_Work item_
Reproduce the records below exactly, but only between the lines holding "The width and height of the screenshot is (889, 500)." and "is (1000, 615).", inclusive.

_Input data_
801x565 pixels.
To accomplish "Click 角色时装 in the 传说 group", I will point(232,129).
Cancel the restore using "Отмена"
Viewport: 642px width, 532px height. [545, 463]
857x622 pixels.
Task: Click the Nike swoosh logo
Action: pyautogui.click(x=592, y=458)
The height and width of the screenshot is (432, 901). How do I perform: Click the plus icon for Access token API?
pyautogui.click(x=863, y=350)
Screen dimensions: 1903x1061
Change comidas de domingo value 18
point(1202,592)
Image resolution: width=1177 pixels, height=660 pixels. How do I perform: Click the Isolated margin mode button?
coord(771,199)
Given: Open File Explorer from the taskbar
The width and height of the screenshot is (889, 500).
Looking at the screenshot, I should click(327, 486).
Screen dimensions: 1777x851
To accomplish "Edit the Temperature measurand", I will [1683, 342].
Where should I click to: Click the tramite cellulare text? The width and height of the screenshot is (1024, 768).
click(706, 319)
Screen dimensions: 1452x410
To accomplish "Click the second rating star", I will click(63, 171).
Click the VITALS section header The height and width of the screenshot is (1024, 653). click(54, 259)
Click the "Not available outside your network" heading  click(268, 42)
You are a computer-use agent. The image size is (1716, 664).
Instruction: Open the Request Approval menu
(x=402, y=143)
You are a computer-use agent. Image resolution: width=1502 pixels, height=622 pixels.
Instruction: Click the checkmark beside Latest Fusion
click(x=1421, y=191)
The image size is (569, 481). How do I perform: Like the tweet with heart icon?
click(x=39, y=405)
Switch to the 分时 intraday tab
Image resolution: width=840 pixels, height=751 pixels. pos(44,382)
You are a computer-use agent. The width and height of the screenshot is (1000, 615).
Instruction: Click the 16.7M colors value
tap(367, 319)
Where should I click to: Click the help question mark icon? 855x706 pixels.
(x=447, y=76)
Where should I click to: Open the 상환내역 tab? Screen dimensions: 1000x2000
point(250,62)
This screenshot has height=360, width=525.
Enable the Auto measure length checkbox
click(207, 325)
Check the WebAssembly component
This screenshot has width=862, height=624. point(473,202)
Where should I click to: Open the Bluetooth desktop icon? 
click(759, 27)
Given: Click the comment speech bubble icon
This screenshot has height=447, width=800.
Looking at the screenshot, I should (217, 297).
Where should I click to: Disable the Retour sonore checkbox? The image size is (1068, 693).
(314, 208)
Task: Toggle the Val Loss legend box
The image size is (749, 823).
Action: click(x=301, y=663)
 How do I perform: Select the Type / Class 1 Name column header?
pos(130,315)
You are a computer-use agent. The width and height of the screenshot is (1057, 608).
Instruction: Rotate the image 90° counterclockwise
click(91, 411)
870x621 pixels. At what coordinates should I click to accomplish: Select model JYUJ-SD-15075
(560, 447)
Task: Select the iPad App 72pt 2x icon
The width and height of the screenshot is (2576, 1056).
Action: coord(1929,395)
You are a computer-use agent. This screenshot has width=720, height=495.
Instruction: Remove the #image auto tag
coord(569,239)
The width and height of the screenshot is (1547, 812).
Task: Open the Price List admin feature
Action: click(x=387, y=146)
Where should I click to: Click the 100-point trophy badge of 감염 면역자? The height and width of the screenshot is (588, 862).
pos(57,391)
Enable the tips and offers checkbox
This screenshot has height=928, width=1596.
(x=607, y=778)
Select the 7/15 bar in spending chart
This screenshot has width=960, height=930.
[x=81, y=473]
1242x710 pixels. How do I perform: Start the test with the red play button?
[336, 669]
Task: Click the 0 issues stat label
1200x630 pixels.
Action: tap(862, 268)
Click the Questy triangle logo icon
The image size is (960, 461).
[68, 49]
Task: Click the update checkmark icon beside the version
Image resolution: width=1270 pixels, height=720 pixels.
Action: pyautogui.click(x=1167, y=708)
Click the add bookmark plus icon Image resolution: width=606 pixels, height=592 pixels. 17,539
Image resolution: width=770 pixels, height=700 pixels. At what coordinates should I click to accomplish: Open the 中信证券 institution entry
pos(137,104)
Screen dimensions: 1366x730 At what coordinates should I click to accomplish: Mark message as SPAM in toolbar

_Exercise solution_
The width and height of the screenshot is (889, 500).
Looking at the screenshot, I should click(327, 486).
Screen dimensions: 1777x851
To accomplish "Edit the Temperature measurand", I will [1683, 342].
Where should I click to: Click the tramite cellulare text? The width and height of the screenshot is (1024, 768).
click(706, 319)
Screen dimensions: 1452x410
To accomplish "Click the second rating star", I will click(63, 171).
Click the VITALS section header The height and width of the screenshot is (1024, 653). click(54, 259)
Click the "Not available outside your network" heading  click(268, 42)
You are a computer-use agent. The image size is (1716, 664).
Instruction: Open the Request Approval menu
(x=402, y=143)
You are a computer-use agent. Image resolution: width=1502 pixels, height=622 pixels.
Instruction: Click the checkmark beside Latest Fusion
click(x=1421, y=191)
The image size is (569, 481). How do I perform: Like the tweet with heart icon?
click(x=39, y=405)
Switch to the 分时 intraday tab
Image resolution: width=840 pixels, height=751 pixels. pos(44,382)
You are a computer-use agent. The width and height of the screenshot is (1000, 615).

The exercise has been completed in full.